County officials said that the sheriff’s fence proposal wasn’t made at a time when money could be allocated, and they insisted that the jail has an adequate numbers of guards.

“I don’t think that he should throw it in the lap of the commissioners,” said Commissioner Jim Webster.

The escape happened about 3 a.m. Saturday when the inmates worked loose bars over an air duct in their cell. Sheriff Brown said that once the men were in the air duct, they were apparently able to tear it apart at the seam and get onto the roof.

From there, the three apparently took off their jail clothes, jumped 15 feet to the ground and fled wearing only their boxer shorts to a home about a mile away, where police say they were assisted by Mr. Lewis, Mr. Mort and Ms. Towler. Jail guards discovered the three missing about 3:45 a.m.

Several questioned

Sheriff’s deputies questioned visitors to the inmates or anyone who might have spoken to them by telephone. Sheriff Brown said he believed that phone conversations were taped and that investigators would review those tapes.

The daylong manhunt took a key turn about 4 p.m. when Parker County Sheriff’s Department deputies spotted a red Chevrolet pickup believed to have been used by the three inmates outside the home on Nine Mile Bridge Road, Sheriff Jay Brown said.

Sheriff’s deputies, along with state officers, swarmed the home in the 7500 block of Nine Mile Bridge Road, a presumed “safe house,” Sheriff Brown said.

When deputies arrived, Mr. Malone, the homeowner, quickly came out and surrendered. Mr. Holden followed suit about a minute later, officials said.

But Mr. Hilton and Mr. West barricaded themselves inside the two-story home, possibly in the attic. Officials waited for more than an hour and, around 5:30 p.m., fired tear gas inside, eventually driving the two outside. They gave up as well. No one was injured in the standoff.

The inmates had apparently been plotting the escape for a while, officials said. Police said the men had outside help, but Mr. Holden denied that to investigators.

Other inmates knew

Three other inmates who shared the cell with the escapees told investigators that they knew about the breakout plans but feared retaliation if they told jail officials, authorities said. The inmates who stayed behind said the escapees had been working on the bars for about six weeks.

Mr. Hilton and Mr. West hadn’t been in the Parker County Jail long.

Mr. Hilton was arrested in April in the 1999 slaying of Tarrant County car salesman Robert Pounds. Mr. Pounds’ body was found in the driveway of his home, which is in the same neighborhood as Nine Mile Bridge Road. Mr. Hilton has several other criminal charges in his past.

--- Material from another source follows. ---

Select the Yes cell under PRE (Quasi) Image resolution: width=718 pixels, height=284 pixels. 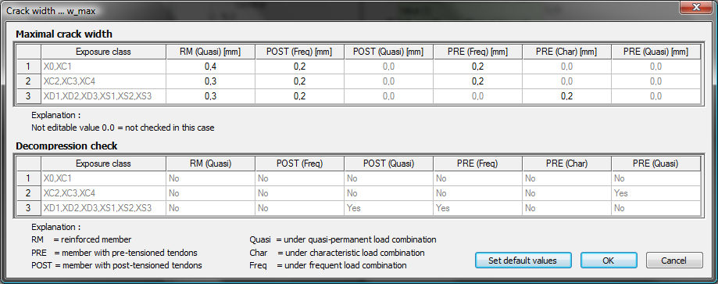[655, 193]

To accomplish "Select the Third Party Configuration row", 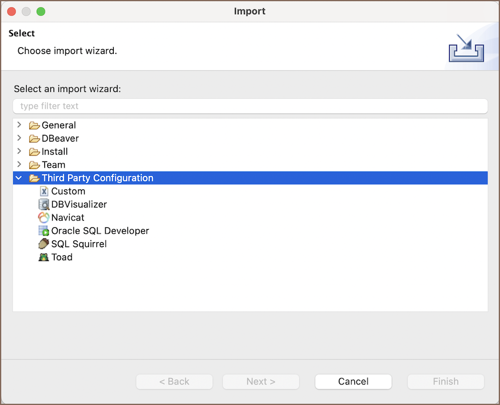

Mr. West was moved to the Parker County Jail in April and was serving a 50-year sentence on burglary charges. Last year, he escaped from the Hood County Jail for five days and had attempted to escape from a state prison facility in 1991.

Mr. Holden was in the Parker County Jail because authorities had revoked his parole after an assault charge, said Larry Fitzgerald, a spokesman for the Texas Department of Criminal Justice.

When sheriff’s deputies returned the men to the jail, they were taken near reporters gathered there. Sheriff Brown quipped to Mr. Hilton, “You’ve earned a little more time today.”

Staff writer Jamie Jordan contributed to this report.